* What is expected:
Return, word for word, the part of the records that opens with the line containing "The width and height of the screenshot is (1493, 927)." and closes with the line containing "What do you see at coordinates (82, 362)", including both of those lines.

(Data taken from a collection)

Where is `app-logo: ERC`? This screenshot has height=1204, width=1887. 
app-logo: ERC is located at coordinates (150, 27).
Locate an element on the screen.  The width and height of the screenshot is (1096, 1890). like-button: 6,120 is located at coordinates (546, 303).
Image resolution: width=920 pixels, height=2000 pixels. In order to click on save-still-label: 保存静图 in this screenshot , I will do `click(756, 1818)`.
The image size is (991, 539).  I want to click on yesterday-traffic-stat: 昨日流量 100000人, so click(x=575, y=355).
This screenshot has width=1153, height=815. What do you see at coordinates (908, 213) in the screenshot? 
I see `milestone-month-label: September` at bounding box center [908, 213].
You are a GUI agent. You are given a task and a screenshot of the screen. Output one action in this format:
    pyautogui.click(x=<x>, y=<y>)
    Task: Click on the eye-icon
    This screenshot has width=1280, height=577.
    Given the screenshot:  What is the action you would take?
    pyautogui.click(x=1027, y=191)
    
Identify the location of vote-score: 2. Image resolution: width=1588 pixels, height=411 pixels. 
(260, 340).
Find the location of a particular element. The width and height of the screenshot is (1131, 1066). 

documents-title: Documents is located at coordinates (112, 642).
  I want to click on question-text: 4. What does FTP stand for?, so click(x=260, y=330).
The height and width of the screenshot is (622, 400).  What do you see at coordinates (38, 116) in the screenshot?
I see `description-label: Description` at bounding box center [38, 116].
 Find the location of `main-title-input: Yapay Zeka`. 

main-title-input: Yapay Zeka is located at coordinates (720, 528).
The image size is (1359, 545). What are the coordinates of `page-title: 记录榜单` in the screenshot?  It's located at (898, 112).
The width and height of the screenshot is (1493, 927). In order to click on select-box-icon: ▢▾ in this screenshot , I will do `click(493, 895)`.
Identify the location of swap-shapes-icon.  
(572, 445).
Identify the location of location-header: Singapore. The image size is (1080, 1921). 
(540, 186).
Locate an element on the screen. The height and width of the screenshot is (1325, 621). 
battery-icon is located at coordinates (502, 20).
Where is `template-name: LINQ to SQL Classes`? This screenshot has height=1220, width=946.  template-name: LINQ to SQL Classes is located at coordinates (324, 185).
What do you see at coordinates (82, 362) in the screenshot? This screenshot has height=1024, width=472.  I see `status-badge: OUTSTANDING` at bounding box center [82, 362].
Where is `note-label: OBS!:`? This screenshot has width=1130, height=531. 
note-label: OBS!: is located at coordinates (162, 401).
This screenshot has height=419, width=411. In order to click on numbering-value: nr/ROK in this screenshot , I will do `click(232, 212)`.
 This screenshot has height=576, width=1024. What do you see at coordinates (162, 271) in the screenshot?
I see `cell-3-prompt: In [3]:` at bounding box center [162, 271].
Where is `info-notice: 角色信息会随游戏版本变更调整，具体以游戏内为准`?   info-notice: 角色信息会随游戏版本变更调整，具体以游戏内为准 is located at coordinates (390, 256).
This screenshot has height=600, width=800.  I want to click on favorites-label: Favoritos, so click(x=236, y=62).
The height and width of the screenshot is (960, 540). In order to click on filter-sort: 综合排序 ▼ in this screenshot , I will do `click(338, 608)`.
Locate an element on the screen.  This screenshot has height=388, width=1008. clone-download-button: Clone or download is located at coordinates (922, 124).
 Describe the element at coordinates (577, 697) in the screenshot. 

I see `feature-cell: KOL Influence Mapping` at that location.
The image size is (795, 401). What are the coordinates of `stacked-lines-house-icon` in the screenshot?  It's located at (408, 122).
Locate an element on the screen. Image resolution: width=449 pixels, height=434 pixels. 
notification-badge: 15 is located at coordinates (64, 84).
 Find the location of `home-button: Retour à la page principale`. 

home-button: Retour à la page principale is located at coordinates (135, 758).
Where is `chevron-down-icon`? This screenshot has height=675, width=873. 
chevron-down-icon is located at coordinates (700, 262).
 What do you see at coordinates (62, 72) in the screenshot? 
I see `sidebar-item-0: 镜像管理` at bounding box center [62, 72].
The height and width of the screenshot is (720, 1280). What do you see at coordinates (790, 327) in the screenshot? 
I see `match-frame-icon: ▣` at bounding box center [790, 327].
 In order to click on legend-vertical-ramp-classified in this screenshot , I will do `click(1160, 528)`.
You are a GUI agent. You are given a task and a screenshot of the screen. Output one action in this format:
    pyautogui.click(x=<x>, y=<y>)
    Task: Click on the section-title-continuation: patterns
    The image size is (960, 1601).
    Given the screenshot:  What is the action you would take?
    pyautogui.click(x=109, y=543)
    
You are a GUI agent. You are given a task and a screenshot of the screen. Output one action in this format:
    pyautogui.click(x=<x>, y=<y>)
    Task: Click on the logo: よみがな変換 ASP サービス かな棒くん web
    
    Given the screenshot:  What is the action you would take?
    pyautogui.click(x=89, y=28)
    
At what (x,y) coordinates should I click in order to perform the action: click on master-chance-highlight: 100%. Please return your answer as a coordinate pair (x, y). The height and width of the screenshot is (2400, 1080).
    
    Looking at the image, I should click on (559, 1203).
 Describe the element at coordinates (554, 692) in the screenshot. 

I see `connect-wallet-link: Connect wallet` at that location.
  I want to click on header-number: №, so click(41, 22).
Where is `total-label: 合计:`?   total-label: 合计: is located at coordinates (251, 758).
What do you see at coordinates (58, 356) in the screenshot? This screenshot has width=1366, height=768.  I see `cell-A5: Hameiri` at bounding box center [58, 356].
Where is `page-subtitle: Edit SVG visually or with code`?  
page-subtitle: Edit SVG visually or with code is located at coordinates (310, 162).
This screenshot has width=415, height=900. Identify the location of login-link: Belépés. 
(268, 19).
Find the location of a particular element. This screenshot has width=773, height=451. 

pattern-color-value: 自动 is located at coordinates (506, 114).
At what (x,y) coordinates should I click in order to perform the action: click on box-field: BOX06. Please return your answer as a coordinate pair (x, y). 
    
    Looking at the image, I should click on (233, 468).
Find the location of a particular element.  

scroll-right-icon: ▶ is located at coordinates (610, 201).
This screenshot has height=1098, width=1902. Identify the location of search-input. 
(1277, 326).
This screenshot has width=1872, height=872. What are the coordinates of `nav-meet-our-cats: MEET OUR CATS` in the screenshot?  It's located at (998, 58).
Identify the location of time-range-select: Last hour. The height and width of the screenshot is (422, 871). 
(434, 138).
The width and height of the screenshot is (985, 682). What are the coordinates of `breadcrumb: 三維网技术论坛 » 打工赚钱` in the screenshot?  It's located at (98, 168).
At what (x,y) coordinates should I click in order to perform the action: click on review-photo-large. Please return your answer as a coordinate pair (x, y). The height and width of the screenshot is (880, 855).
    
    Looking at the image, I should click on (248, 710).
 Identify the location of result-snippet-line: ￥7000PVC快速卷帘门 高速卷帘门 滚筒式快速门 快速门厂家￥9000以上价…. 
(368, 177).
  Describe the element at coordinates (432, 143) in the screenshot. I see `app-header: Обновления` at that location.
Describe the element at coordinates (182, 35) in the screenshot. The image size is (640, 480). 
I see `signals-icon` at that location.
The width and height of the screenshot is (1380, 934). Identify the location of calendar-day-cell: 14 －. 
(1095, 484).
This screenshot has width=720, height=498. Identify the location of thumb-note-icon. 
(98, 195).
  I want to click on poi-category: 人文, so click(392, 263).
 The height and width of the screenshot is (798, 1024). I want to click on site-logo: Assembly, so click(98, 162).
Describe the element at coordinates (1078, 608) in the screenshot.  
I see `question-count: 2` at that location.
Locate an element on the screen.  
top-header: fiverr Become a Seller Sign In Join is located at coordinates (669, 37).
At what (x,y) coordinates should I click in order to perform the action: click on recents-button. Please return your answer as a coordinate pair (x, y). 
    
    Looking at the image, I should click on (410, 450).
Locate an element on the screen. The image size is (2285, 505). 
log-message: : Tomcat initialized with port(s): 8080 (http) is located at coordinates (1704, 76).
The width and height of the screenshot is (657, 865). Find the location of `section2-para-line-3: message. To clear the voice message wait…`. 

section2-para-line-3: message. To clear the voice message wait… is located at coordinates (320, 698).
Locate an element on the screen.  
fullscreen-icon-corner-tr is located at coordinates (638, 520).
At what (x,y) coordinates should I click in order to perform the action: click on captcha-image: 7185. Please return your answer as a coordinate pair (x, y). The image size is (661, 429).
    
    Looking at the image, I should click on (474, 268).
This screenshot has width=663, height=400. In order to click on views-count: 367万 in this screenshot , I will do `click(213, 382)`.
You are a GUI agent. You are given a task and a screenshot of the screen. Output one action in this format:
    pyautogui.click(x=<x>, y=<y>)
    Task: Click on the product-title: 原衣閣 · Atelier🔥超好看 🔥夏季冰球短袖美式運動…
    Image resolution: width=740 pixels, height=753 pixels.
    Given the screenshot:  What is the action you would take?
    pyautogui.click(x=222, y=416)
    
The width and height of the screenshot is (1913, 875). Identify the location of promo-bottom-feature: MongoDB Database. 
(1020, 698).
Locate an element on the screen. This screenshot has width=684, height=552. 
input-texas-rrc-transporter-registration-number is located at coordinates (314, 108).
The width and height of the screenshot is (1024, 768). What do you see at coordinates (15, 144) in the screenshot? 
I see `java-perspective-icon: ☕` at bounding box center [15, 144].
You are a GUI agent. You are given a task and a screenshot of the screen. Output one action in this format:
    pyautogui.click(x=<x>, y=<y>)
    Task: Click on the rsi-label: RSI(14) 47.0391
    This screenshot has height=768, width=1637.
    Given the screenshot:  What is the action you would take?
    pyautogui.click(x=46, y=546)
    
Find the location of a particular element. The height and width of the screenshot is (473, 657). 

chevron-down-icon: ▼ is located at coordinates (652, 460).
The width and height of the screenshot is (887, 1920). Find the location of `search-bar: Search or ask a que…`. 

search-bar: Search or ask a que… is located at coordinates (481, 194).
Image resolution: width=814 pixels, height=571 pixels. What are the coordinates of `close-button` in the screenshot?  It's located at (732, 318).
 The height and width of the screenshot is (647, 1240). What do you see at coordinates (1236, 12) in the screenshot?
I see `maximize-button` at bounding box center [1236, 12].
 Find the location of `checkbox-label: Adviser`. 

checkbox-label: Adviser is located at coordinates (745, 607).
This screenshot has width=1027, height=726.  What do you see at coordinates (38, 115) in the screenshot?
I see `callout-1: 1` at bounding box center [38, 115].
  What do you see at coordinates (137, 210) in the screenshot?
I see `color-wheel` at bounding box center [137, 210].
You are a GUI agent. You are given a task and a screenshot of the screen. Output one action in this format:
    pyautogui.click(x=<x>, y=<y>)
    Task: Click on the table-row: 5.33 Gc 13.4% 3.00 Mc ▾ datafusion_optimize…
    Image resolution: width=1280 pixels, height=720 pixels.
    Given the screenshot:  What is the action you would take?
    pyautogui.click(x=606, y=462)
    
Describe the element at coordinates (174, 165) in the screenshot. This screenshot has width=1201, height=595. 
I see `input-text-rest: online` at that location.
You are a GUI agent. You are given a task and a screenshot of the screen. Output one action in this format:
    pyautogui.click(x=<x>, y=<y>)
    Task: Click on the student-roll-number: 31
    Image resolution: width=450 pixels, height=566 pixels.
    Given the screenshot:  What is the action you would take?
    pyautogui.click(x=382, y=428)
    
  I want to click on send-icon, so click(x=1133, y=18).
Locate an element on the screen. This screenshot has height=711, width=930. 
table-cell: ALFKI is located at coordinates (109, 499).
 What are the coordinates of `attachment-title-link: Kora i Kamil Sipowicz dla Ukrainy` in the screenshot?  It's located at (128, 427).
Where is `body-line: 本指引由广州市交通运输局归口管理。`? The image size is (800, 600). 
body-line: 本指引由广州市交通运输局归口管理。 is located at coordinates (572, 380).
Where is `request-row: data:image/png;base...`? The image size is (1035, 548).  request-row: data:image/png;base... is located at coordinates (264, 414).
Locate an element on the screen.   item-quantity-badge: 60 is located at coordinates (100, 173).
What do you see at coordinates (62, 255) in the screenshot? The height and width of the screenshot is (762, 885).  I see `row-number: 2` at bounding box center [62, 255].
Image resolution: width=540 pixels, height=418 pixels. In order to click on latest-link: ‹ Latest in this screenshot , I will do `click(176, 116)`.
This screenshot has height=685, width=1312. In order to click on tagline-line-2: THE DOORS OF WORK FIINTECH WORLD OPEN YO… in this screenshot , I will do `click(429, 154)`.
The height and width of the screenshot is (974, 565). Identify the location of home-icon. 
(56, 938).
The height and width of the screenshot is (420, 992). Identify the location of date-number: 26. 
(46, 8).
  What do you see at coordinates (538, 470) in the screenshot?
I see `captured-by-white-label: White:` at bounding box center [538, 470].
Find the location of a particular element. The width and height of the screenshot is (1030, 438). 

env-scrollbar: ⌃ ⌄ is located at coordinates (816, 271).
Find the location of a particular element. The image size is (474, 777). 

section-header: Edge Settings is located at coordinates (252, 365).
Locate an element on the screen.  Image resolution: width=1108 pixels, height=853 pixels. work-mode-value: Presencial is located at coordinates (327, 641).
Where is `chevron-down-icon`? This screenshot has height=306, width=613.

* Solution for this problem:
The width and height of the screenshot is (1493, 927). In order to click on select-box-icon: ▢▾ in this screenshot , I will do `click(493, 895)`.
Identify the location of swap-shapes-icon.  
(572, 445).
Identify the location of location-header: Singapore. The image size is (1080, 1921). 
(540, 186).
Locate an element on the screen. The height and width of the screenshot is (1325, 621). 
battery-icon is located at coordinates (502, 20).
Where is `template-name: LINQ to SQL Classes`? This screenshot has height=1220, width=946.  template-name: LINQ to SQL Classes is located at coordinates (324, 185).
What do you see at coordinates (82, 362) in the screenshot? This screenshot has height=1024, width=472.  I see `status-badge: OUTSTANDING` at bounding box center [82, 362].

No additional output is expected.